Exercises part II: Enzymes#
Enzymes and chemical reactions#
Enzymes are biocatalysts. They bind to some molecules and accelerate some chemical reactions, turning a substrate (the molecule) into a product (another molecule) we might care (or not) about. The transition of this system goes a little like this:
Let’s assume that we care about a product that comes from a substrate whose reaction rate is zero without the presence of an enzyme. We have some initial amount \(S(0)\) of the substrate in a liquid volume, and plan to introduce an initial amount \(E(0)\) of the enzyme. Can we model the catalyzation dynamics and predict how the production \(P(t)\) will depend on \(E(0)\)?

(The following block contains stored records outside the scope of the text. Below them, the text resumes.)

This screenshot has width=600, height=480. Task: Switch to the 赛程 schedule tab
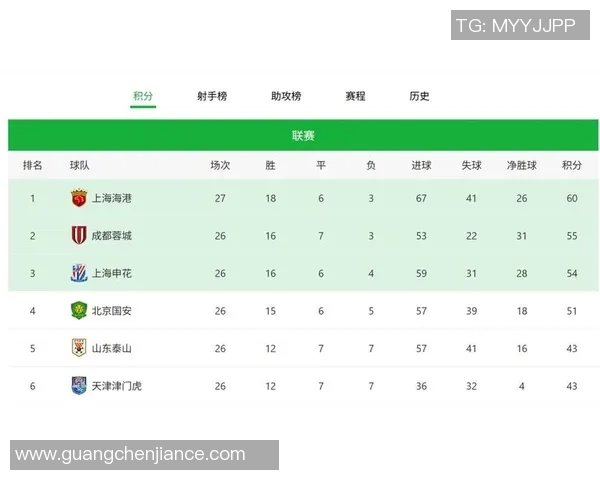click(x=355, y=96)
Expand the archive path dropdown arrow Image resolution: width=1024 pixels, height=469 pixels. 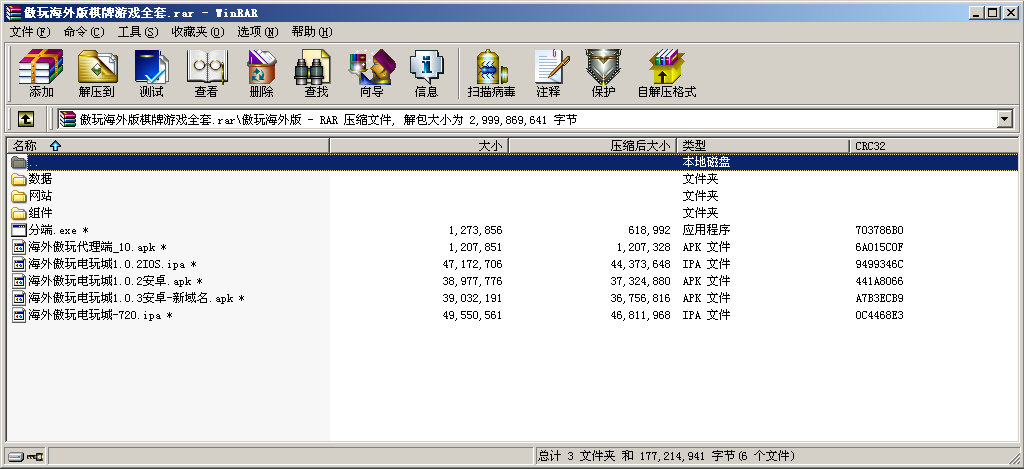1004,120
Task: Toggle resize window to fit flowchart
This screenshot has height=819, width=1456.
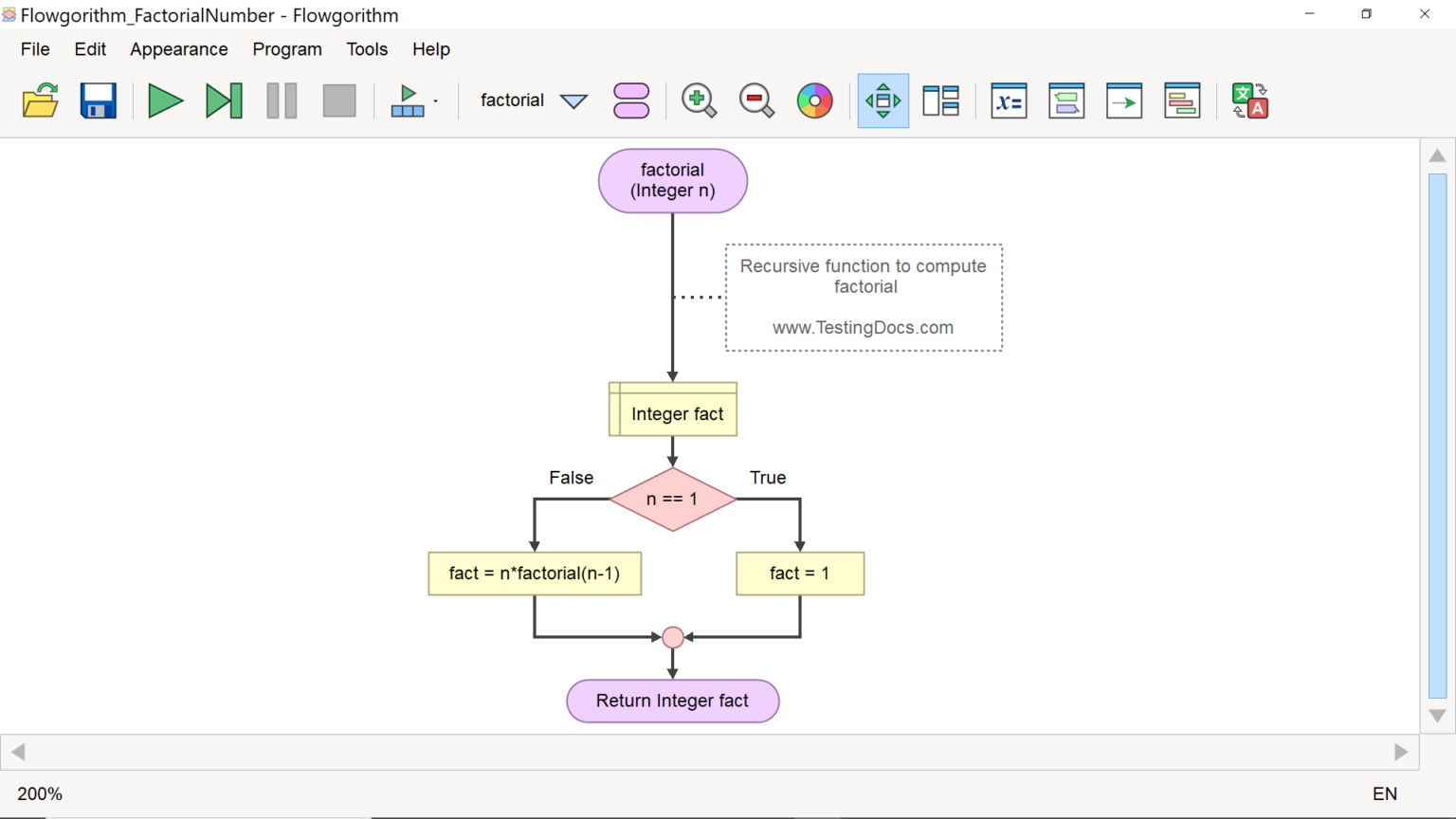Action: pos(883,100)
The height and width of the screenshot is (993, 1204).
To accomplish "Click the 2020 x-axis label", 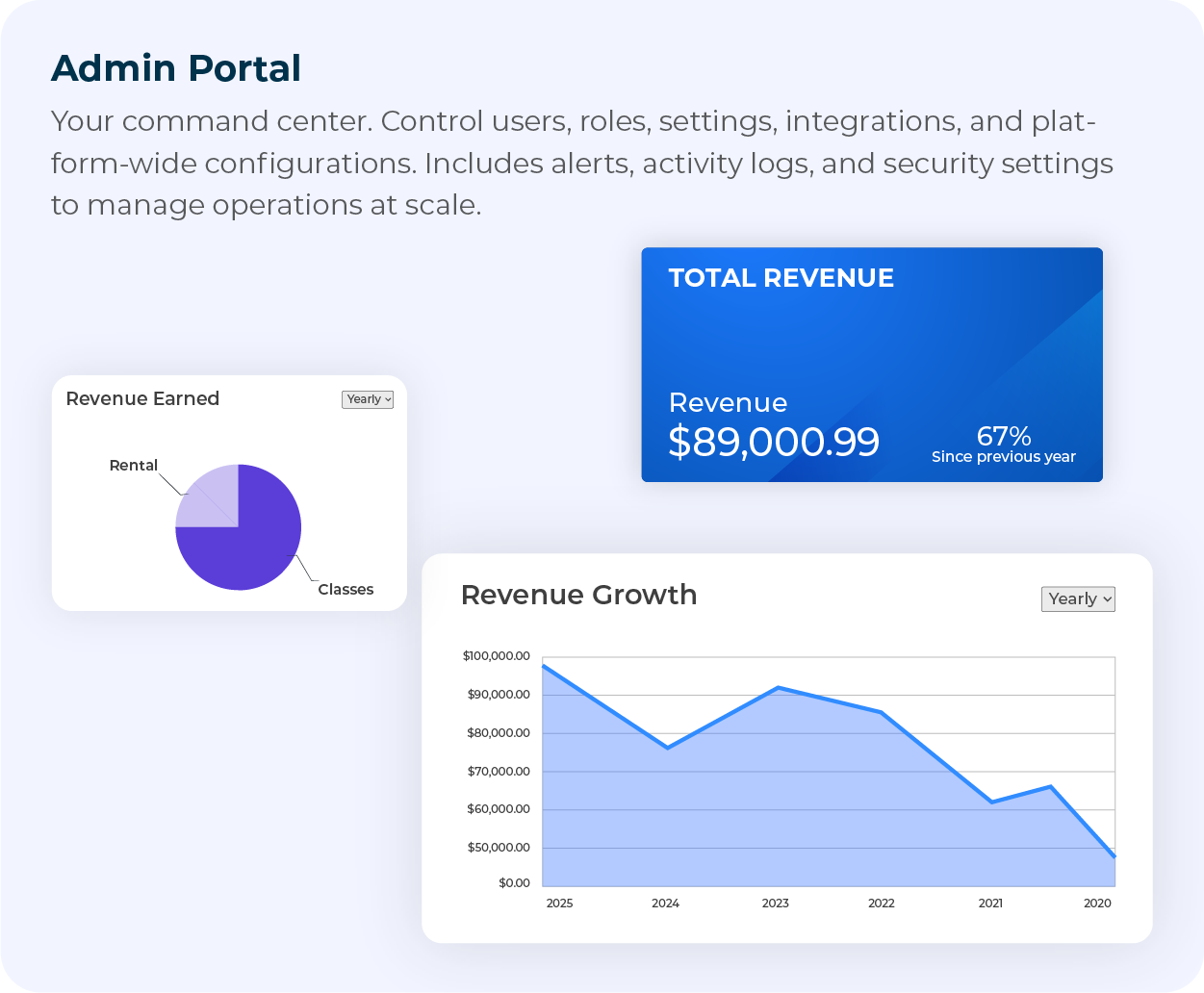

First, construct a master equation model.
Hint
Remember to think about the modelling recipe. What are the important parts of the system? What states do they take? What are the important transitions?
Integrate your master equation over time to look at the behavior of the system for different values of \(E(0)\).
Write a mean-field version of the same dynamics. Can the mean-field model predict the initial production rate \(\dot{P}(0)\)? Can you analytically solve this initial production rate?
Can the mean-field model predict the expected half-life of the substrate at different level of \(S(0)\)?
Hint
The half-life is the time needed to have an amount \(S(0)/2\) of the substrate left.